# Task to carry out
Produce all the records again exactly as they stand.

Saved data entries:
⁂
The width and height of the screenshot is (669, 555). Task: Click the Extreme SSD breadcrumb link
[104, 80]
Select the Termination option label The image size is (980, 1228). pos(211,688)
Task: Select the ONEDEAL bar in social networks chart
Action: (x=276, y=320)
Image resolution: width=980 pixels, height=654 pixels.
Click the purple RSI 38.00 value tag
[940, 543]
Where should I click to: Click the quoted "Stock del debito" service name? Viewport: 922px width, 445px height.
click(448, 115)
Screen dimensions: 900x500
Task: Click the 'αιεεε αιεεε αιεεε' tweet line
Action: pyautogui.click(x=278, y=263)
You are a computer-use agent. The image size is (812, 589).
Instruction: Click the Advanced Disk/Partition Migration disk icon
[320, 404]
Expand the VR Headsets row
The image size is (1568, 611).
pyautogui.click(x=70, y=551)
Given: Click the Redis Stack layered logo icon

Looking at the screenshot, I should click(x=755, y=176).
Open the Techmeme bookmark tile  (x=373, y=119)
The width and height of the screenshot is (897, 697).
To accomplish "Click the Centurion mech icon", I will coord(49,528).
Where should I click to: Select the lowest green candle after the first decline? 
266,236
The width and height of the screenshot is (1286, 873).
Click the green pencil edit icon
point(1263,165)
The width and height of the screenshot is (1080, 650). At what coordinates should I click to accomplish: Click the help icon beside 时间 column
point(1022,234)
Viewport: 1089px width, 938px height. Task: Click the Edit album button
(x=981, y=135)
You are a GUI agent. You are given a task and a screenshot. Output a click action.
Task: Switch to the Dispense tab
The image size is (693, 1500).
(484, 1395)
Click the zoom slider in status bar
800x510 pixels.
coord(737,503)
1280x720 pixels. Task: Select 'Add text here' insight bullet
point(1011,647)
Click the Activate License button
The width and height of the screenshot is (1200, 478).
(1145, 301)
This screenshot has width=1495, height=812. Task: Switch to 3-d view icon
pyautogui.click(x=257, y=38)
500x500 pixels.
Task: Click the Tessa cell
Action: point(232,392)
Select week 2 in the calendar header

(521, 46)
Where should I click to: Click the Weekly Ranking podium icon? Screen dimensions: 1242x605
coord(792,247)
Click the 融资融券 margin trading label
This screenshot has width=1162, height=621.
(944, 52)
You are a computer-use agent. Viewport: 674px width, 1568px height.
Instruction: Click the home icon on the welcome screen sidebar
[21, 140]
⁂
# Exercise response
The width and height of the screenshot is (669, 555). Task: Click the Extreme SSD breadcrumb link
[104, 80]
Select the Termination option label The image size is (980, 1228). pos(211,688)
Task: Select the ONEDEAL bar in social networks chart
Action: (x=276, y=320)
Image resolution: width=980 pixels, height=654 pixels.
Click the purple RSI 38.00 value tag
[940, 543]
Where should I click to: Click the quoted "Stock del debito" service name? Viewport: 922px width, 445px height.
click(448, 115)
Screen dimensions: 900x500
Task: Click the 'αιεεε αιεεε αιεεε' tweet line
Action: pyautogui.click(x=278, y=263)
You are a computer-use agent. The image size is (812, 589).
Instruction: Click the Advanced Disk/Partition Migration disk icon
[320, 404]
Expand the VR Headsets row
The image size is (1568, 611).
pyautogui.click(x=70, y=551)
Given: Click the Redis Stack layered logo icon

Looking at the screenshot, I should click(x=755, y=176).
Open the Techmeme bookmark tile  (x=373, y=119)
The width and height of the screenshot is (897, 697).
To accomplish "Click the Centurion mech icon", I will coord(49,528).
Where should I click to: Select the lowest green candle after the first decline? 
266,236
The width and height of the screenshot is (1286, 873).
Click the green pencil edit icon
point(1263,165)
The width and height of the screenshot is (1080, 650). At what coordinates should I click to accomplish: Click the help icon beside 时间 column
point(1022,234)
Viewport: 1089px width, 938px height. Task: Click the Edit album button
(x=981, y=135)
You are a GUI agent. You are given a task and a screenshot. Output a click action.
Task: Switch to the Dispense tab
The image size is (693, 1500).
(484, 1395)
Click the zoom slider in status bar
800x510 pixels.
coord(737,503)
1280x720 pixels. Task: Select 'Add text here' insight bullet
point(1011,647)
Click the Activate License button
The width and height of the screenshot is (1200, 478).
(1145, 301)
This screenshot has width=1495, height=812. Task: Switch to 3-d view icon
pyautogui.click(x=257, y=38)
500x500 pixels.
Task: Click the Tessa cell
Action: point(232,392)
Select week 2 in the calendar header

(521, 46)
Where should I click to: Click the Weekly Ranking podium icon? Screen dimensions: 1242x605
coord(792,247)
Click the 融资融券 margin trading label
This screenshot has width=1162, height=621.
(944, 52)
You are a computer-use agent. Viewport: 674px width, 1568px height.
Instruction: Click the home icon on the welcome screen sidebar
[21, 140]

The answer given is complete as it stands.